1. A substrate feeder comprising in combination: support means for supporting a stack of substrates, said support means having front and rear ends;
restraining means connected to the front end of said support means such that movement of the substrates is inhibited;
air foil means having a flat top surface and a curvilinear bottom surface located adjacent said restraining means and above the front edge of the stack of substrates;
air nozzle means located adjacent the rear end of said support means for applying air pressure to said air foil means such that the leading edge of the top substrate in the stack is lifted above said restraining means and away from the stack and caused to conform to the shape of the air foil means without making positive contact along said curvilinear bottom surface of said air foil;
forwarding means for moving substrates away from the stack is located between said air foil means and said air nozzle means and includes a segmented paddle wheel having three blades positioned in reference to a circle at 315°, 0°, and 45° when in a non-feeding position, said paddle wheel is adapted to feed the top substrate from the stack of substrates every complete revolution and to not come in contact with the rest of the stack during the feeding of the top sheet; and
decurling means located downstream from said restraining means and adapted through a series of corrugation rollers to remove any inherent or mechanically induced curl in the substrates that are forwarded.
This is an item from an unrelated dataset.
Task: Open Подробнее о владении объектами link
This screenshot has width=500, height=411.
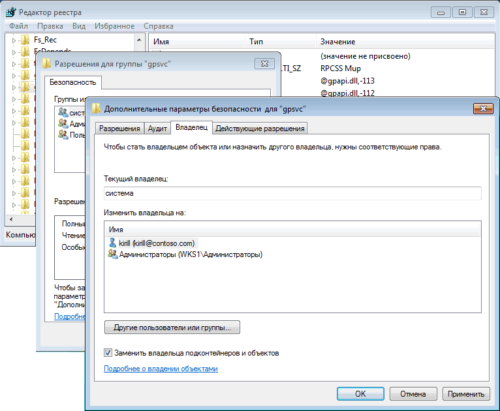Action: point(161,369)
This invention relates generally to an electrophotographic printing machine, and more particularly concerns a substrate feeding system for feeding substrates from a stack along a predetermined path.
In modern high speed sheet processing machines such as printers, sorters, collators, reproduction machines, etc., multi-feeding of sheets can seriously impair operation of the machine. Numerous devices such as impact/paddle feeders of the type disclosed in U.S. Pat. No. 3,630,516, have been employed to minimize the possibility of mis-feeds or multi-feeds.
The aforementioned impact feeders or "inertia feeders" have been employed in top sheet feed devices in an attempt to overcome intersheet friction and assure positive feeding of sheets by jarring or impacting the sheet to be fed and the adjacent sheets. However, in impacting sheets, there is a tendency for the impacting device to jam the sheet to be fed into tighter engagement with the remainder of the sheets in the stack, thereby obviating the benefits obtained in attempting to impact the sheet in the feed direction, off from the remainder of the sheets in the stack. As an improvement, the present top feeder uses combined air jet and air foil shape to lift the top sheet in a stack away from the remainder of the stack before applying an impact feeding mechanism to the stack.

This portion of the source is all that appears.